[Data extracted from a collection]
Segment Open

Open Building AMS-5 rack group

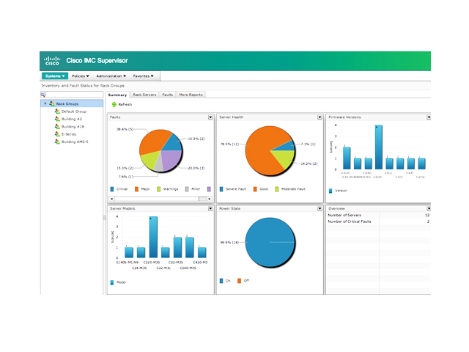coord(74,142)
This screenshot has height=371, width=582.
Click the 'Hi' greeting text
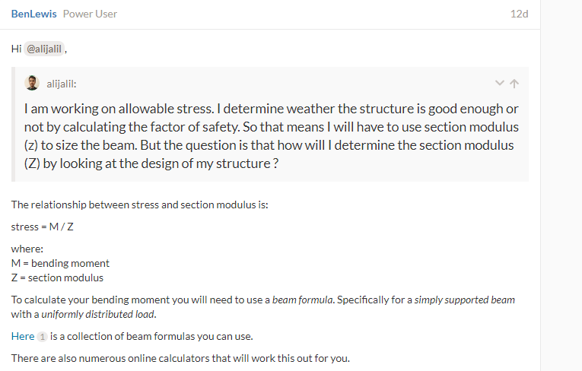tap(16, 49)
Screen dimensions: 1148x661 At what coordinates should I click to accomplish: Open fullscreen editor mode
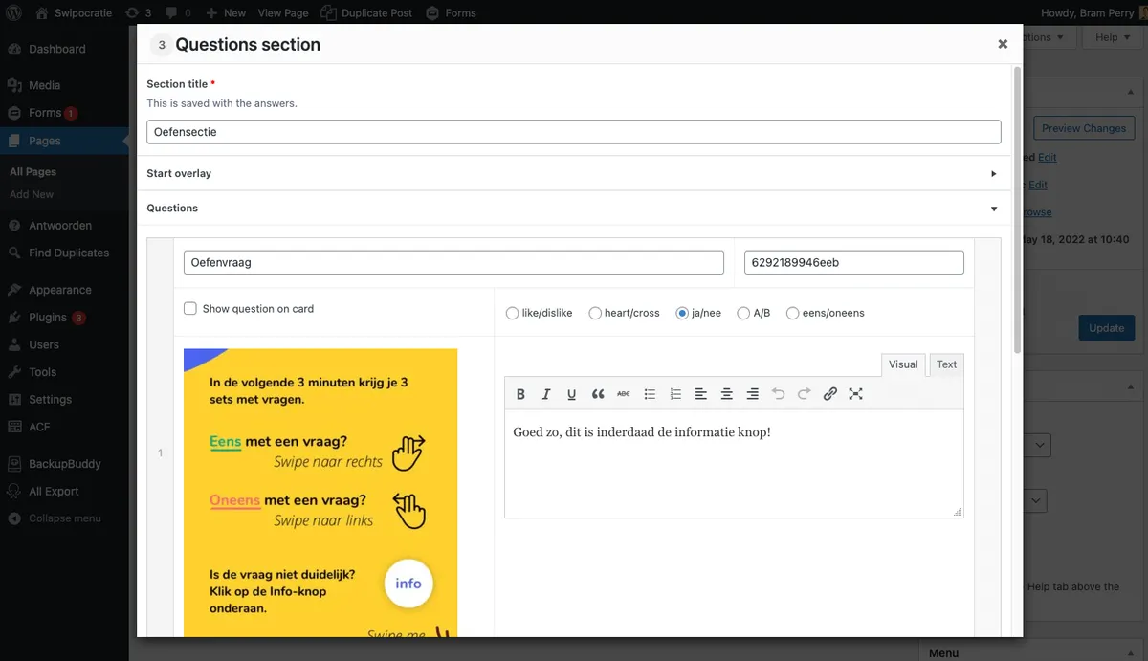(856, 394)
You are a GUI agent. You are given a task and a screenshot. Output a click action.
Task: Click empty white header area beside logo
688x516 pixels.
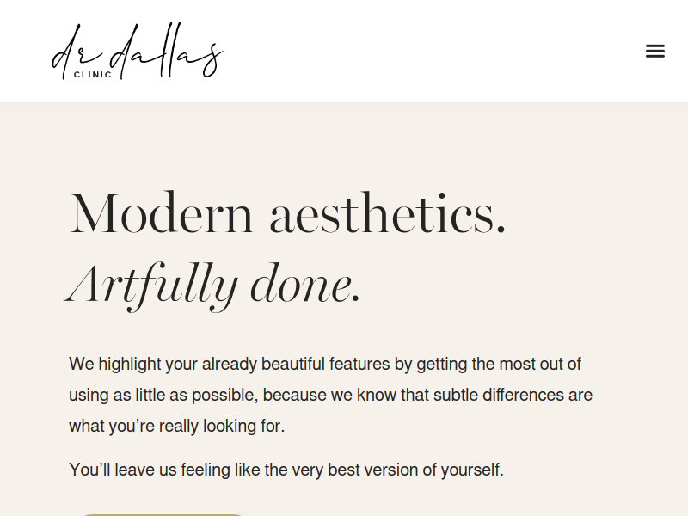click(x=430, y=52)
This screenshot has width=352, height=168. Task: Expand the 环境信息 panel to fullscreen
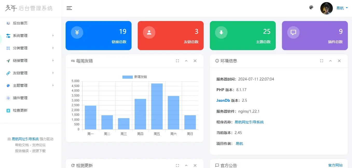pos(321,61)
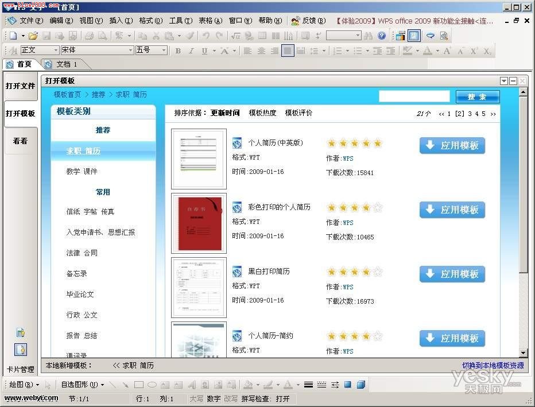Click 切换到本地模板资源 link
535x407 pixels.
click(x=493, y=365)
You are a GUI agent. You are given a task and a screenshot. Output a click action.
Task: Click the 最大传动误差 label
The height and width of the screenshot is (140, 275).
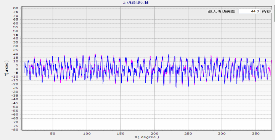(221, 11)
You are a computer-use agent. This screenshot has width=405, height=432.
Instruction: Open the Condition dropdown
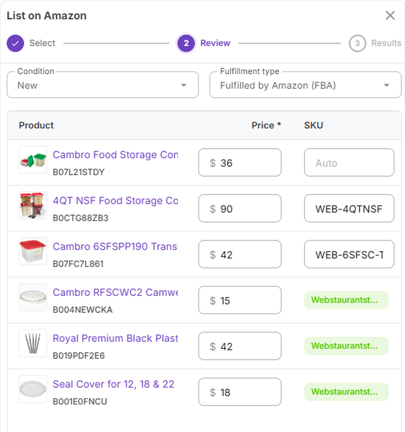pyautogui.click(x=103, y=85)
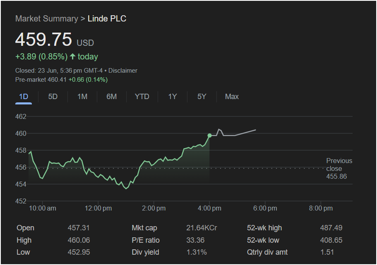The width and height of the screenshot is (377, 265).
Task: Switch to the 5D chart tab
Action: pos(53,97)
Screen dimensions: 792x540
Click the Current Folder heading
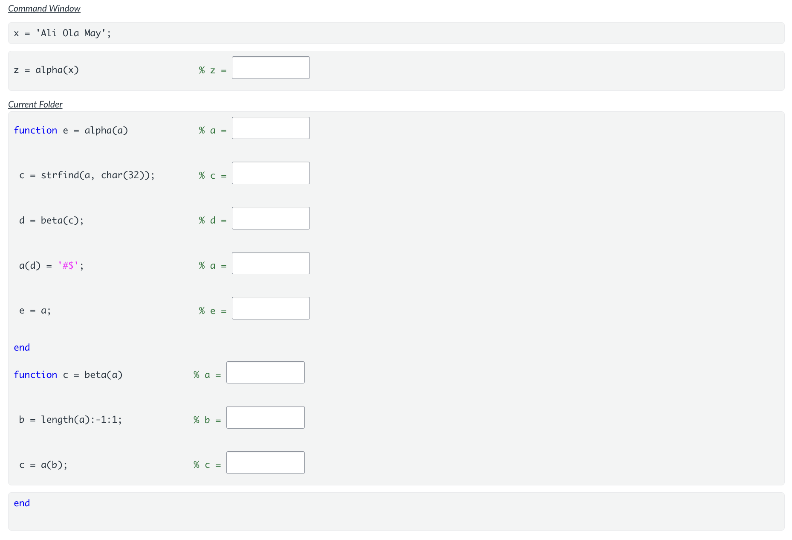(35, 105)
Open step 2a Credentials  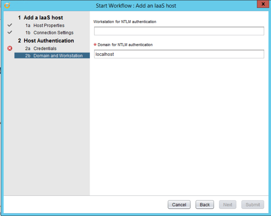point(45,48)
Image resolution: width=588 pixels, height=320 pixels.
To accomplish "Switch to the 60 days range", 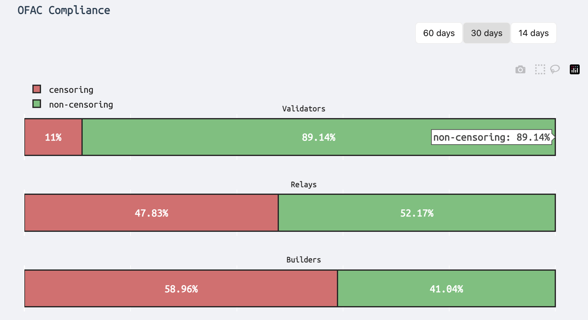I will click(x=439, y=33).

Segment Closed

YOUR INSTRUCTIONS
Above are the records; repeat their lines from the first through the line containing "Task: Click empty", and leave out each picture.

EXPECTED OUTPUT
Open Building AMS-5 rack group

coord(74,142)
This screenshot has height=371, width=582.
Click the 'Hi' greeting text
tap(16, 49)
Screen dimensions: 1148x661 At what coordinates should I click to accomplish: Open fullscreen editor mode
(856, 394)
You are a GUI agent. You are given a task and a screenshot. Output a click action.
Task: Click empty white header area beside logo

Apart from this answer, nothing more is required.